Thanks to higher income levels, city-dwellers eat both healthy and unhealthy food items more often than those in villages, the data suggests. While 86% of urban men consume milk or curd at least weekly, only 77% of their rural counterparts do so. Fruits are consumed often by 66% of urban men, but just 51% of rural men. Similar gaps exist among women, and across each food item listed by the NFHS, rural women are the least likely demographic to have their share at least once a week.

Pulses and green leafy vegetables are close to universal for both rural and urban Indians. However, fried foods and aerated drinks are much more common in cities.

Richer families are more likely to eat all food items often—except non-vegetarian food, for which there is no notable trend. As many as one-third of the richest 20% of Indians consume aerated drinks at least once a week, compared to one-sixth in the poorest 20%.

5. Abstinence rising

Contrary to the perception, younger Indians are significantly less likely to drink than the middle-aged, the survey showed. Moreover, alcohol has lost some appeal since the last survey.

While 12% of men aged 20-34 drink at least once a week, the share rises to 19% among those aged 35-49—down from 15% and 22%, respectively.
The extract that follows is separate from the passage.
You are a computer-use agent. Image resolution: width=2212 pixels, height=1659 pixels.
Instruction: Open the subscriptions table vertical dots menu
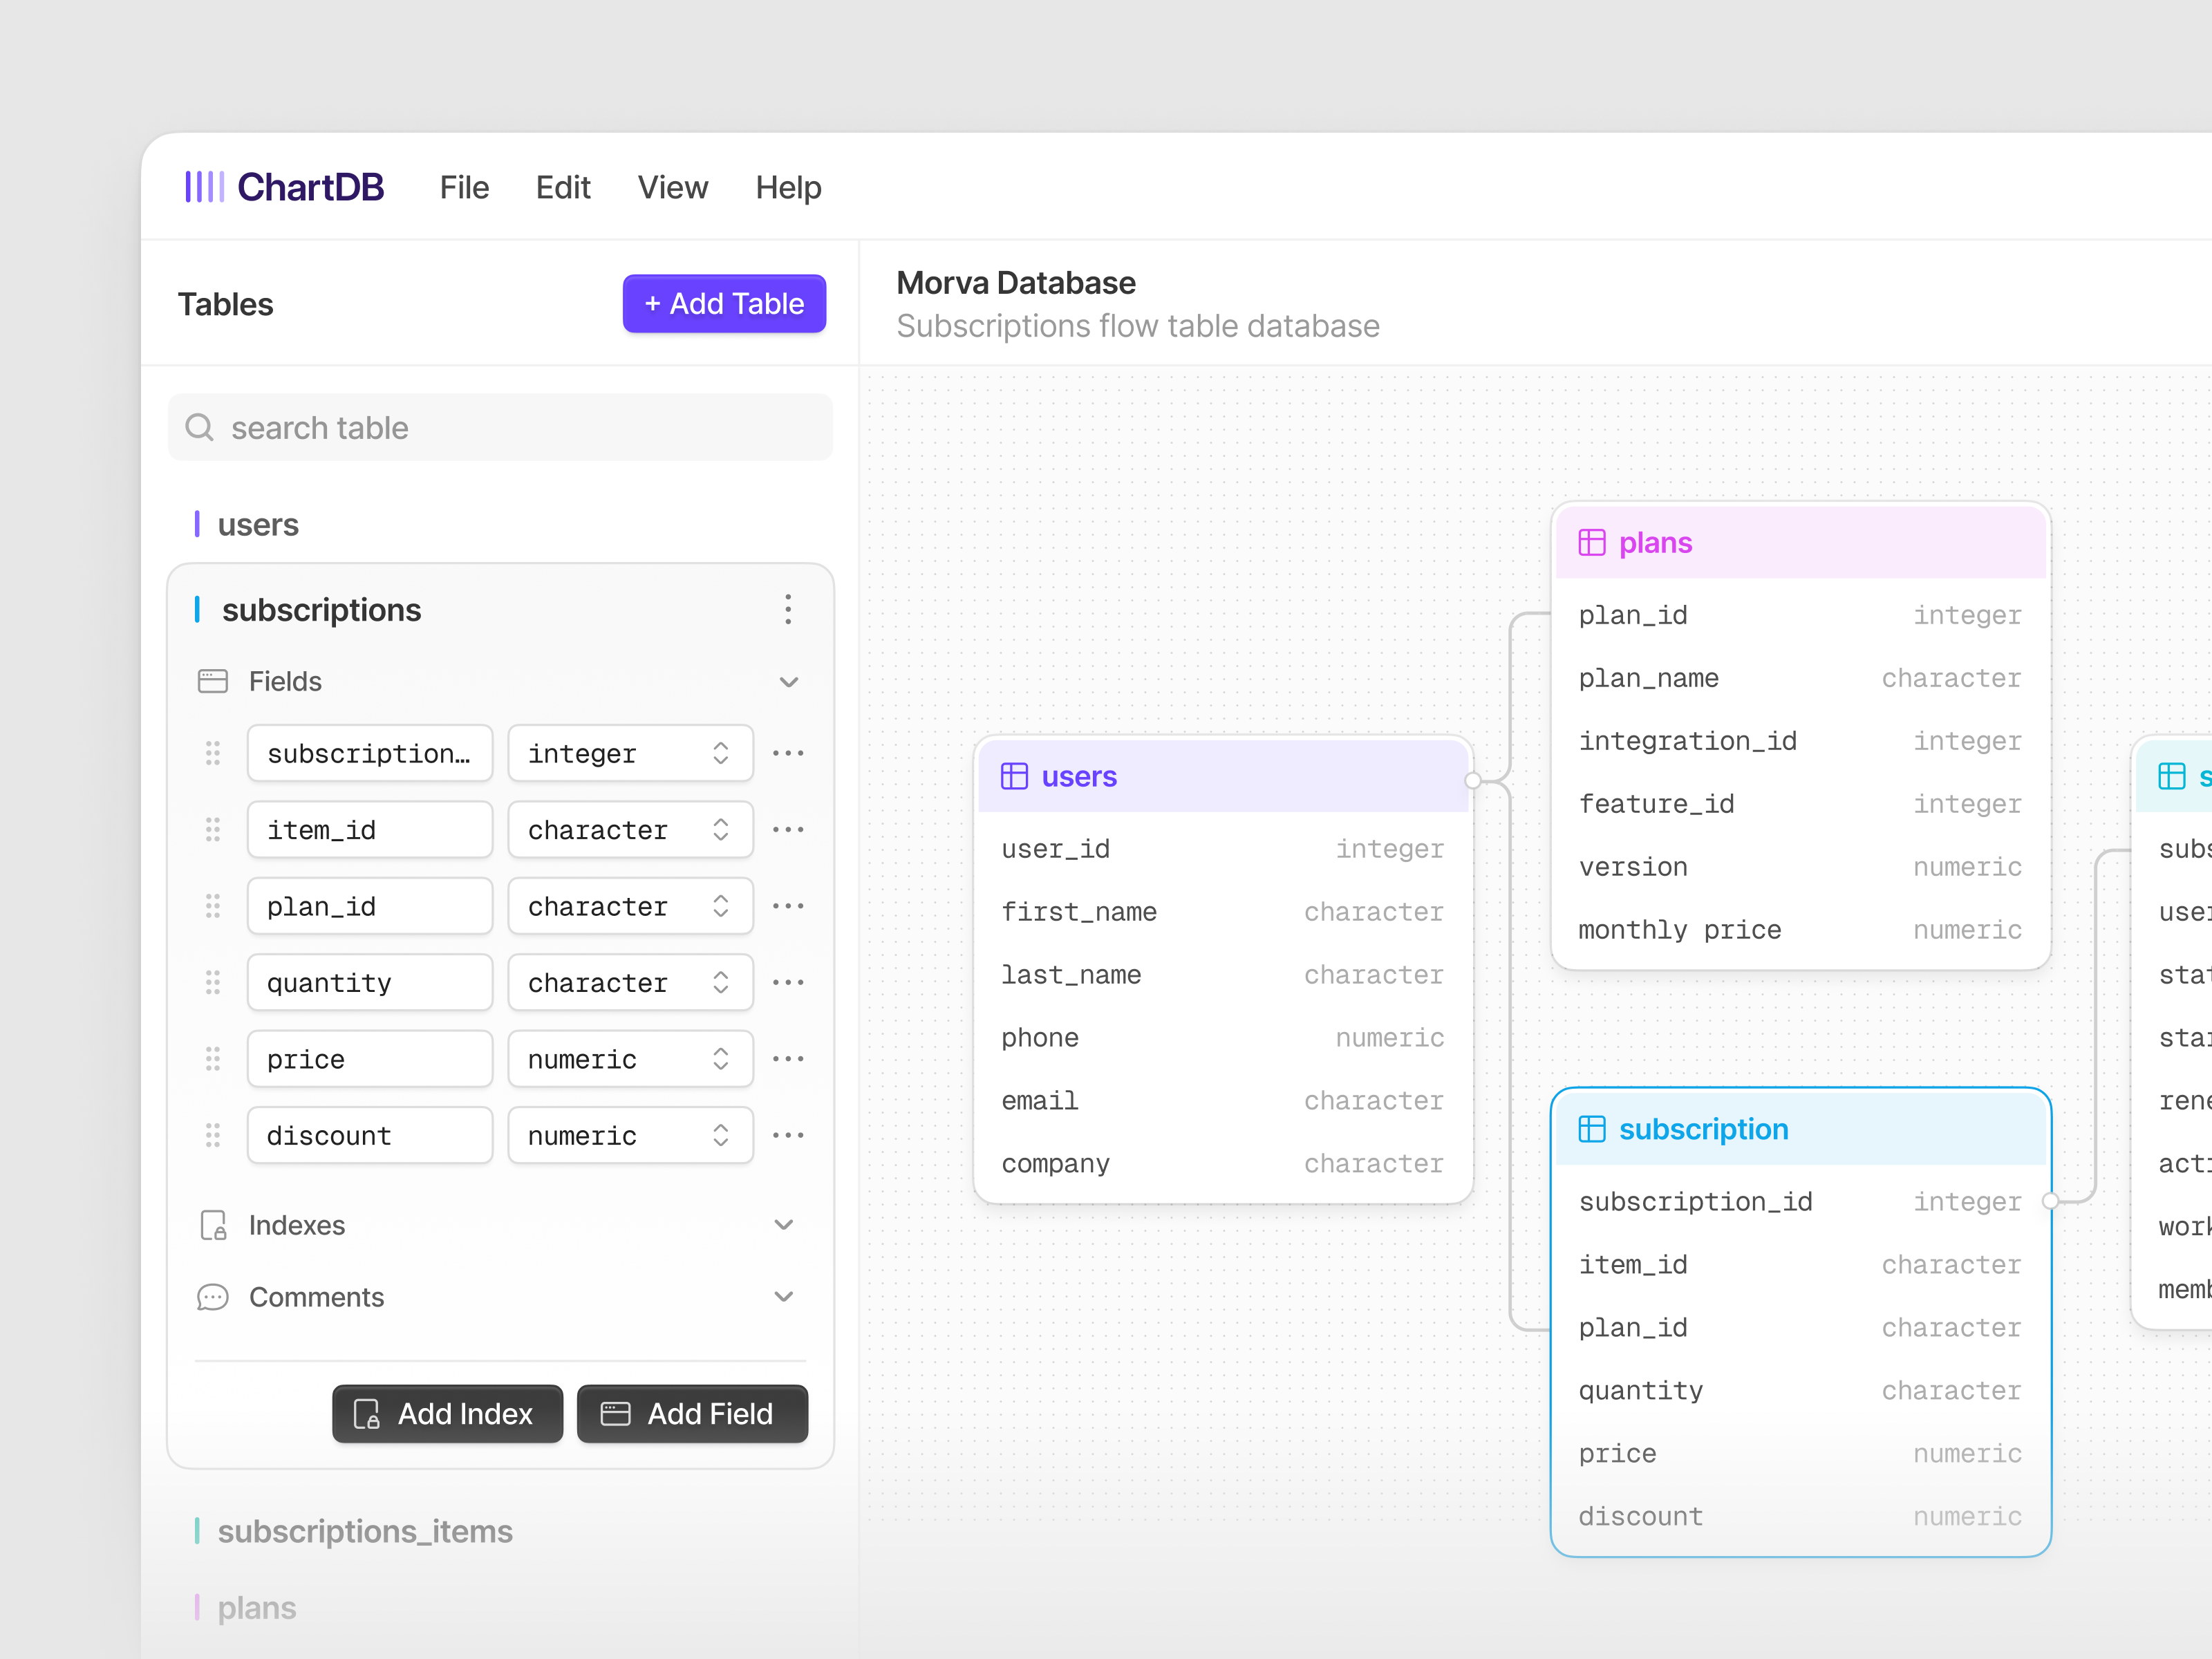[788, 609]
Drinking is extremely rare among women, with fewer than 1% saying they consume alcohol. Arunachal Pradesh (18%), Sikkim (15%) and Assam (6%) were the top three states on this metric. Among men, drinking is the most common in Goa (59%), Arunachal Pradesh (57%) and Telangana (50%). Bihar saw a sharp drop (29% to 17%), as the previous survey preceded the prohibition policy. More education and wealth can be linked to lower alcohol consumption.

The trends hold for tobacco as well: around 39% of men aged 15-49 use any kind of tobacco, down from 45%, and the share is much higher (53%) for men aged 50-54.